▼

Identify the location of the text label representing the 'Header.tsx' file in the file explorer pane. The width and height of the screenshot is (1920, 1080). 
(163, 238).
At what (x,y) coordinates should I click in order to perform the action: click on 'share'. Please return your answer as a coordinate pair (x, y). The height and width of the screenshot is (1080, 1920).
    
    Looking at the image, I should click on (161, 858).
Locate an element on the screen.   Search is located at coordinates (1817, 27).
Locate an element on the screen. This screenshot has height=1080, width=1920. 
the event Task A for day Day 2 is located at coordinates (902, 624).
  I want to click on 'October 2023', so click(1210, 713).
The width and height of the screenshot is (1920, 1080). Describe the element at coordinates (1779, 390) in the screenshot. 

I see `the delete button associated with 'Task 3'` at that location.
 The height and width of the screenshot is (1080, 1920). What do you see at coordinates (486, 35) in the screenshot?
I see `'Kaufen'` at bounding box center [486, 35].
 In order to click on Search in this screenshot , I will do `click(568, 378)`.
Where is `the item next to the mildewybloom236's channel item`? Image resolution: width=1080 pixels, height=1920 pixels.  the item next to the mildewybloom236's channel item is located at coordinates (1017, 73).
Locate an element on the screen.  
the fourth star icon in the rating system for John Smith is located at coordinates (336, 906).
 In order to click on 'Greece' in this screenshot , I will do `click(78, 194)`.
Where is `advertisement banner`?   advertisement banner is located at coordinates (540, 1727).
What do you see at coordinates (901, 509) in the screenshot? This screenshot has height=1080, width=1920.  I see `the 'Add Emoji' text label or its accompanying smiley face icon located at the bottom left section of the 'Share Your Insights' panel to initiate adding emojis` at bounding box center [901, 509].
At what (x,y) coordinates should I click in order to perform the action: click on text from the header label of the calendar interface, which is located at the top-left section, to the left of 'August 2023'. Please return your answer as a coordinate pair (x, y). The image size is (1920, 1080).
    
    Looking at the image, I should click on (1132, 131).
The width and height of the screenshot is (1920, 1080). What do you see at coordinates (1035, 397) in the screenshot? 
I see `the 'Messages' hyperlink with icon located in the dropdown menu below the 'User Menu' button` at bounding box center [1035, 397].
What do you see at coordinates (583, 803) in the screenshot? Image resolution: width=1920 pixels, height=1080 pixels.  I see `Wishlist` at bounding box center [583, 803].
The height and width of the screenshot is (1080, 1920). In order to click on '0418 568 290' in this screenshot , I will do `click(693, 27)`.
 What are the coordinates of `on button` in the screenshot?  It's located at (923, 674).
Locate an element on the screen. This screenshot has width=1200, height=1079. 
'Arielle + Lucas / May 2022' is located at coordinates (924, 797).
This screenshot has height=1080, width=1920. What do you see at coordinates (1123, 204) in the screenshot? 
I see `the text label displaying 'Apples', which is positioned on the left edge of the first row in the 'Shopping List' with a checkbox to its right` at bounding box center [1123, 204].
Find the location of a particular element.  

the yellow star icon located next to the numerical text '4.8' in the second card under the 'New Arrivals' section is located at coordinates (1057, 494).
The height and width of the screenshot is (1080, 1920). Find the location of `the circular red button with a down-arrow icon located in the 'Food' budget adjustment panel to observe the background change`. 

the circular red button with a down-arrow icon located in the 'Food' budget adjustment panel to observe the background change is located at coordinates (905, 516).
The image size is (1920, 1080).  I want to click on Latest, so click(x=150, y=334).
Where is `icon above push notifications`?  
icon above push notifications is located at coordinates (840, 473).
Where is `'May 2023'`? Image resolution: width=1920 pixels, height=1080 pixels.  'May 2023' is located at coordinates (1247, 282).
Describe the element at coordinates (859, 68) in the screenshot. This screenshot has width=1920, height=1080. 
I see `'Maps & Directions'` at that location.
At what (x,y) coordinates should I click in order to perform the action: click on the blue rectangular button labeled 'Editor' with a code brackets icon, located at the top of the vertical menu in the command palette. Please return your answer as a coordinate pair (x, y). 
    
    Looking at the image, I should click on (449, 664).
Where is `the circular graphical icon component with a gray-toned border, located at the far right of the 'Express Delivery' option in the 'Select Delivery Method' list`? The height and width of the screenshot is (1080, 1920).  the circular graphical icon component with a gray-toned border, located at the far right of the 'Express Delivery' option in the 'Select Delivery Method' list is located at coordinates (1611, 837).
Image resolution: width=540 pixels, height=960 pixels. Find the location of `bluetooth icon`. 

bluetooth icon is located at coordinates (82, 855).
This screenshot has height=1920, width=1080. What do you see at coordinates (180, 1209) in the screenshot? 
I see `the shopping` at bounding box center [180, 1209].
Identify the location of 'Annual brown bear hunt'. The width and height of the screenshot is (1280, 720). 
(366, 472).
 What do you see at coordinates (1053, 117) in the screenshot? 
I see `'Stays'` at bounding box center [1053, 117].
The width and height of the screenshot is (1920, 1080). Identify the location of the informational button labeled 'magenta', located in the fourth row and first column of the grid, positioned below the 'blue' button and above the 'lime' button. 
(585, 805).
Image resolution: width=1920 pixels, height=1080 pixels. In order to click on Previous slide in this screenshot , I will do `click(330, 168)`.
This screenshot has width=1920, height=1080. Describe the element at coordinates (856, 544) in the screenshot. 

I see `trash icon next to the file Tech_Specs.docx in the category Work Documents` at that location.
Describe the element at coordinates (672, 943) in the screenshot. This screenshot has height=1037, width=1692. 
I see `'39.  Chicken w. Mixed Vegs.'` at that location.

▲

- **GOAL**
Rewrite all of the records above, replacing "Locate an element" with "Find an element" and leaving every other line unchanged.

- **ANSWER BELOW**
Identify the location of the text label representing the 'Header.tsx' file in the file explorer pane. The width and height of the screenshot is (1920, 1080). 
(163, 238).
At what (x,y) coordinates should I click in order to perform the action: click on 'share'. Please return your answer as a coordinate pair (x, y). The height and width of the screenshot is (1080, 1920).
    
    Looking at the image, I should click on (161, 858).
Find an element on the screen.   Search is located at coordinates (1817, 27).
Find an element on the screen. This screenshot has height=1080, width=1920. 
the event Task A for day Day 2 is located at coordinates (902, 624).
  I want to click on 'October 2023', so click(1210, 713).
The width and height of the screenshot is (1920, 1080). Describe the element at coordinates (1779, 390) in the screenshot. 

I see `the delete button associated with 'Task 3'` at that location.
 The height and width of the screenshot is (1080, 1920). What do you see at coordinates (486, 35) in the screenshot?
I see `'Kaufen'` at bounding box center [486, 35].
 In order to click on Search in this screenshot , I will do `click(568, 378)`.
Where is `the item next to the mildewybloom236's channel item`? Image resolution: width=1080 pixels, height=1920 pixels.  the item next to the mildewybloom236's channel item is located at coordinates (1017, 73).
Find an element on the screen.  
the fourth star icon in the rating system for John Smith is located at coordinates (336, 906).
 In order to click on 'Greece' in this screenshot , I will do `click(78, 194)`.
Where is `advertisement banner`?   advertisement banner is located at coordinates (540, 1727).
What do you see at coordinates (901, 509) in the screenshot? This screenshot has height=1080, width=1920.  I see `the 'Add Emoji' text label or its accompanying smiley face icon located at the bottom left section of the 'Share Your Insights' panel to initiate adding emojis` at bounding box center [901, 509].
At what (x,y) coordinates should I click in order to perform the action: click on text from the header label of the calendar interface, which is located at the top-left section, to the left of 'August 2023'. Please return your answer as a coordinate pair (x, y). The image size is (1920, 1080).
    
    Looking at the image, I should click on (1132, 131).
The width and height of the screenshot is (1920, 1080). What do you see at coordinates (1035, 397) in the screenshot? 
I see `the 'Messages' hyperlink with icon located in the dropdown menu below the 'User Menu' button` at bounding box center [1035, 397].
What do you see at coordinates (583, 803) in the screenshot? Image resolution: width=1920 pixels, height=1080 pixels.  I see `Wishlist` at bounding box center [583, 803].
The height and width of the screenshot is (1080, 1920). In order to click on '0418 568 290' in this screenshot , I will do `click(693, 27)`.
 What are the coordinates of `on button` in the screenshot?  It's located at (923, 674).
Find an element on the screen. This screenshot has width=1200, height=1079. 
'Arielle + Lucas / May 2022' is located at coordinates (924, 797).
This screenshot has height=1080, width=1920. What do you see at coordinates (1123, 204) in the screenshot? 
I see `the text label displaying 'Apples', which is positioned on the left edge of the first row in the 'Shopping List' with a checkbox to its right` at bounding box center [1123, 204].
Find the location of a particular element.  

the yellow star icon located next to the numerical text '4.8' in the second card under the 'New Arrivals' section is located at coordinates (1057, 494).
The height and width of the screenshot is (1080, 1920). Find the location of `the circular red button with a down-arrow icon located in the 'Food' budget adjustment panel to observe the background change`. 

the circular red button with a down-arrow icon located in the 'Food' budget adjustment panel to observe the background change is located at coordinates (905, 516).
The image size is (1920, 1080).  I want to click on Latest, so click(x=150, y=334).
Where is `icon above push notifications`?  
icon above push notifications is located at coordinates (840, 473).
Where is `'May 2023'`? Image resolution: width=1920 pixels, height=1080 pixels.  'May 2023' is located at coordinates (1247, 282).
Describe the element at coordinates (859, 68) in the screenshot. This screenshot has width=1920, height=1080. 
I see `'Maps & Directions'` at that location.
At what (x,y) coordinates should I click in order to perform the action: click on the blue rectangular button labeled 'Editor' with a code brackets icon, located at the top of the vertical menu in the command palette. Please return your answer as a coordinate pair (x, y). 
    
    Looking at the image, I should click on (449, 664).
Where is `the circular graphical icon component with a gray-toned border, located at the far right of the 'Express Delivery' option in the 'Select Delivery Method' list`? The height and width of the screenshot is (1080, 1920).  the circular graphical icon component with a gray-toned border, located at the far right of the 'Express Delivery' option in the 'Select Delivery Method' list is located at coordinates (1611, 837).
Image resolution: width=540 pixels, height=960 pixels. Find the location of `bluetooth icon`. 

bluetooth icon is located at coordinates (82, 855).
This screenshot has height=1920, width=1080. What do you see at coordinates (180, 1209) in the screenshot? 
I see `the shopping` at bounding box center [180, 1209].
Identify the location of 'Annual brown bear hunt'. The width and height of the screenshot is (1280, 720). 
(366, 472).
 What do you see at coordinates (1053, 117) in the screenshot? 
I see `'Stays'` at bounding box center [1053, 117].
The width and height of the screenshot is (1920, 1080). Identify the location of the informational button labeled 'magenta', located in the fourth row and first column of the grid, positioned below the 'blue' button and above the 'lime' button. 
(585, 805).
Image resolution: width=1920 pixels, height=1080 pixels. In order to click on Previous slide in this screenshot , I will do `click(330, 168)`.
This screenshot has width=1920, height=1080. Describe the element at coordinates (856, 544) in the screenshot. 

I see `trash icon next to the file Tech_Specs.docx in the category Work Documents` at that location.
Describe the element at coordinates (672, 943) in the screenshot. This screenshot has height=1037, width=1692. 
I see `'39.  Chicken w. Mixed Vegs.'` at that location.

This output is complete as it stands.